* INFORMATION GIVEN
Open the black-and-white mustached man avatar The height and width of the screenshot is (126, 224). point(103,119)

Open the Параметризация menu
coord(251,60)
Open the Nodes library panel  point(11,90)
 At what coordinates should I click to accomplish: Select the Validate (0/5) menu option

* EXERCISE DIRECTIONS
Turn the records above into a Markdown table with the columns "No." and "Line," putting one non-blank line per row.

* RESULT
| No. | Line |
|---|---|
| 1 | Open the black-and-white mustached man avatar The height and width of the screenshot is (126, 224). point(103,119) |
| 2 | Open the Параметризация menu |
| 3 | coord(251,60) |
| 4 | Open the Nodes library panel  point(11,90) |
| 5 |  At what coordinates should I click to accomplish: Select the Validate (0/5) menu option |